Problem statement: Copy out the rows below, keeping each line unchanged.

□ □ □ □ □

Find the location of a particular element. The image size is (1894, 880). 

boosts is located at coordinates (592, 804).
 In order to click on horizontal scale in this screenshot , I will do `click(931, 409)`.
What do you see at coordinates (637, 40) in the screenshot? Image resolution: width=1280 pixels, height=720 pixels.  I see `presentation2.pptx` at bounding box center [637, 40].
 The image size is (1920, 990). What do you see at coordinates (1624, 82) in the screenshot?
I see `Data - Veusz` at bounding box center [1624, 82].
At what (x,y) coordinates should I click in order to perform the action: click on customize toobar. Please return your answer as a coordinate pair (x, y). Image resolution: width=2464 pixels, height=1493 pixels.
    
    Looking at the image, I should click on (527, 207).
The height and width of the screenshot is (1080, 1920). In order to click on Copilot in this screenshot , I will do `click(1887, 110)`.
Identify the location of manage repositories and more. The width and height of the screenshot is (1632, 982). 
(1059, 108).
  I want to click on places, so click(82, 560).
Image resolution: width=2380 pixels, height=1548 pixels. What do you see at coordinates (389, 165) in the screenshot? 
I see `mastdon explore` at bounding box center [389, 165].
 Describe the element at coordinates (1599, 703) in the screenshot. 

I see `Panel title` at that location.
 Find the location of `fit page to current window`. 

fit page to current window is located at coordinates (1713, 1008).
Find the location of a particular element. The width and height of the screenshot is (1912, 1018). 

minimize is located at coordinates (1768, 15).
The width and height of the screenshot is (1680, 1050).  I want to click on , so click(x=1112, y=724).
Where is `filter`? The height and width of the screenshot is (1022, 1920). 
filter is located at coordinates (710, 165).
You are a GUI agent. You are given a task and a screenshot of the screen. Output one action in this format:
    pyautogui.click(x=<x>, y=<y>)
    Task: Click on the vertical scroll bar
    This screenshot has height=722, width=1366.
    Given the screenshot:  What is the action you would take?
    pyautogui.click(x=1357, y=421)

□ □ □ □ □

Correct output:
Find the location of a particular element. The image size is (1894, 880). 

boosts is located at coordinates (592, 804).
 In order to click on horizontal scale in this screenshot , I will do `click(931, 409)`.
What do you see at coordinates (637, 40) in the screenshot? Image resolution: width=1280 pixels, height=720 pixels.  I see `presentation2.pptx` at bounding box center [637, 40].
 The image size is (1920, 990). What do you see at coordinates (1624, 82) in the screenshot?
I see `Data - Veusz` at bounding box center [1624, 82].
At what (x,y) coordinates should I click in order to perform the action: click on customize toobar. Please return your answer as a coordinate pair (x, y). Image resolution: width=2464 pixels, height=1493 pixels.
    
    Looking at the image, I should click on (527, 207).
The height and width of the screenshot is (1080, 1920). In order to click on Copilot in this screenshot , I will do `click(1887, 110)`.
Identify the location of manage repositories and more. The width and height of the screenshot is (1632, 982). 
(1059, 108).
  I want to click on places, so click(82, 560).
Image resolution: width=2380 pixels, height=1548 pixels. What do you see at coordinates (389, 165) in the screenshot? 
I see `mastdon explore` at bounding box center [389, 165].
 Describe the element at coordinates (1599, 703) in the screenshot. 

I see `Panel title` at that location.
 Find the location of `fit page to current window`. 

fit page to current window is located at coordinates (1713, 1008).
Find the location of a particular element. The width and height of the screenshot is (1912, 1018). 

minimize is located at coordinates (1768, 15).
The width and height of the screenshot is (1680, 1050).  I want to click on , so click(x=1112, y=724).
Where is `filter`? The height and width of the screenshot is (1022, 1920). 
filter is located at coordinates (710, 165).
You are a GUI agent. You are given a task and a screenshot of the screen. Output one action in this format:
    pyautogui.click(x=<x>, y=<y>)
    Task: Click on the vertical scroll bar
    This screenshot has height=722, width=1366.
    Given the screenshot:  What is the action you would take?
    pyautogui.click(x=1357, y=421)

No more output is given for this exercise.